◆ Given text ◆

━━━━━━━━━━━━━━━━

Analysis of peripheral thermal damage after laser irradiation of dentin using polarized light microscopy and synchrotron radiation infrared spectromicroscopy

It is necessary to minimize peripheral thermal damage during laser irradiation, since thermal damage to collagen and mineral compromises the bond strength to restorative materials in dentin and inhibits healing and osteointegration in bone. The overall objective of this study was to test the hypothesis that lasers resonant to the specific absorption of water, collagen, and hydroxyapatite with pulse durations less than the thermal relaxation times at each respective laser wavelength will efficiently remove dentin with minimal peripheral thermal damage. Precise incisions were produced in 3 × 3 mm ² blocks of human dentin using CO ₂ (9.6 μm), Er:YSGG (2.79 μm), and Nd:YAG (355 nm) lasers with and without a computer controlled water spray. Polarization-sensitive optical coherence tomography was used to obtain optical cross-sections of each incision to determine the rate and efficiency of ablation. The peripheral thermal damage zone around each incision was analyzed using polarized light microscopy (PLM) and Synchrotron-Radiation Fourier Transform Infrared Spectro-microscopy (SR-FTIR). Thermally induced chemical changes to both mineral and the collagen matrix was observed with SR-FTIR with a 10-μm spatial resolution and those changes were correlated with optical changes observed with PLM. Minimal (<10-μm) thermal damage was observed for pulse durations less than the thermal relaxation time (T _r) of the deposited laser energy, with and without applied water at 9.6 um and only with applied water at 2.79 μm. For pulse durations greater than T _r, significantly greater peripheral thermal damage was observed for both IR laser wavelengths with and without the water spray. There was minimal thermal damage for 355-nm laser pulses, however extensive mechanical damage (cracks) was observed. High resolution SR-FTIR is well suited for characterization of the chemical changes that occur due to thermal damage peripheral to laser incisions in proteinaceous hard tissues. Sub-microsecond pulsed IR lasers resonant with water and mineral absorption bands ablate dentin efficiently with minimal thermal damage. Similar laser parameters are expected to apply to the ablation of alveolar bone.

━━━━━━━━━━━━━━━━

According to the text on laser irradiation of dentin, what kind of damage was extensive with the 355-nm laser pulses?

◆ Collected data ◆
━━━━━━━━━━━━━━━━

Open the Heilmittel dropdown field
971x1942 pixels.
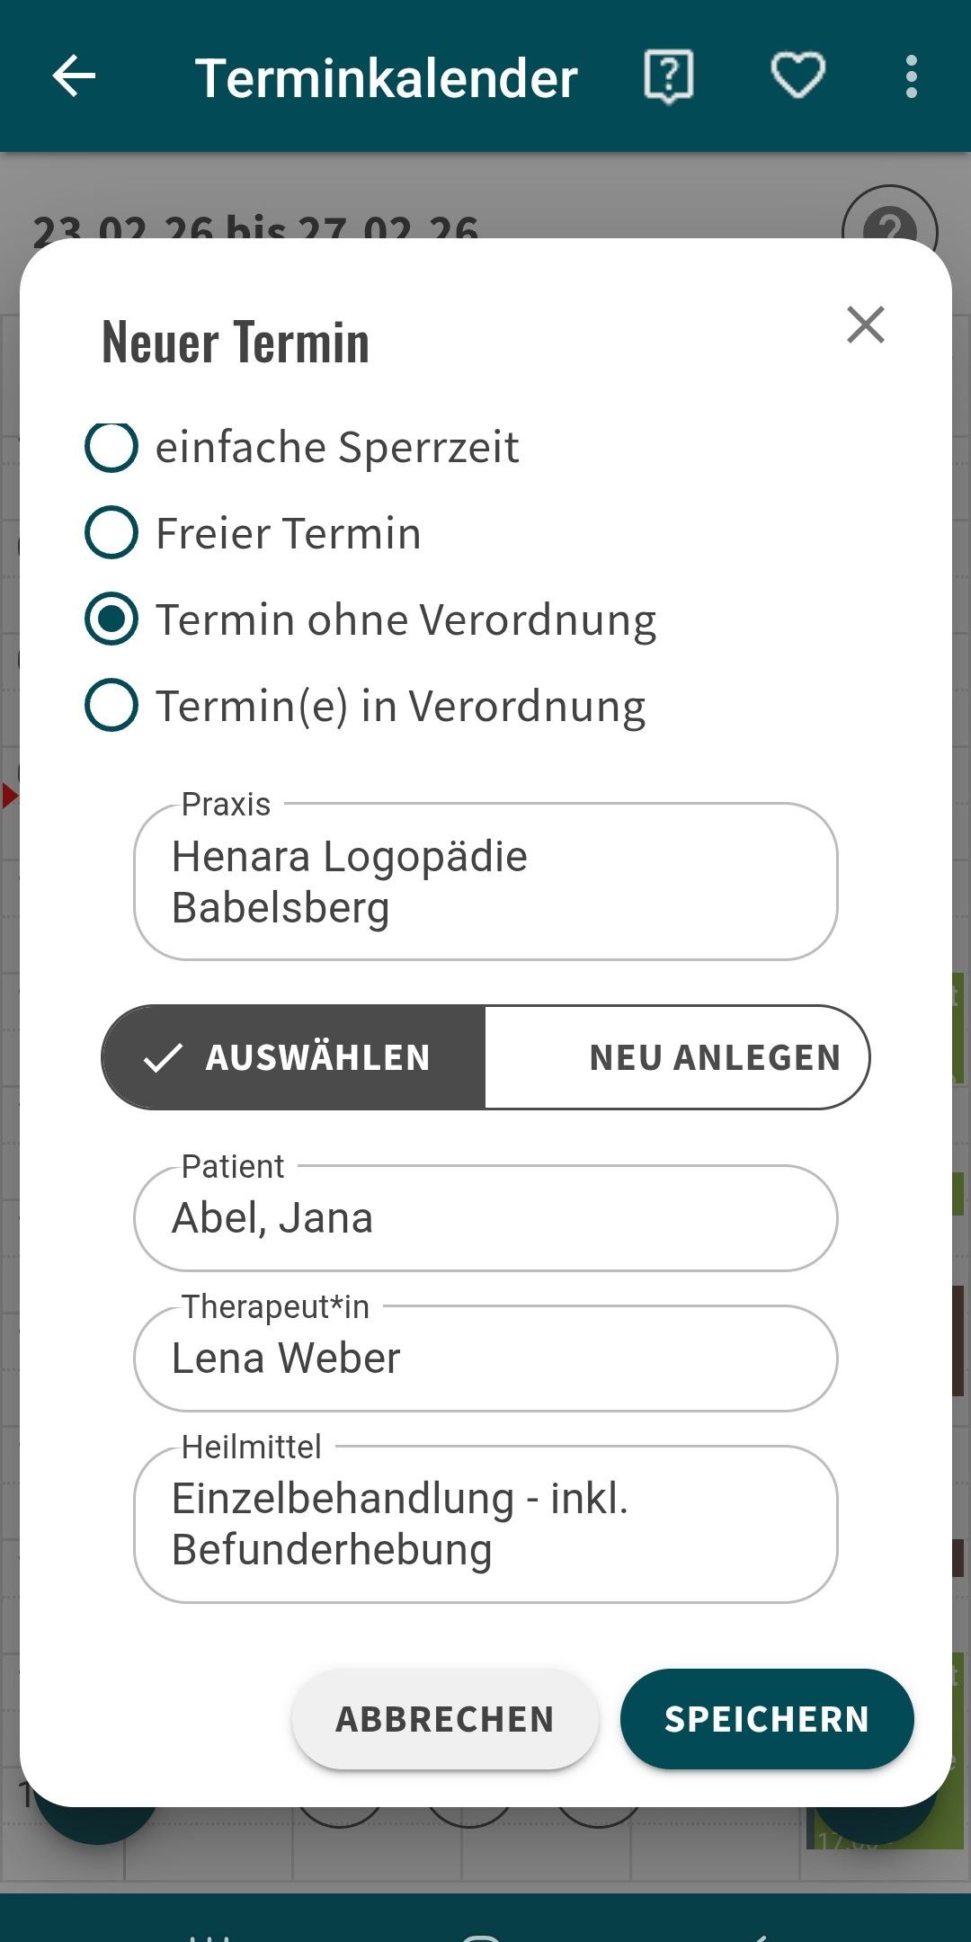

━━━━━━━━━━━━━━━━

◆ Result of the exercise ◆
Extensive mechanical damage in the form of cracks.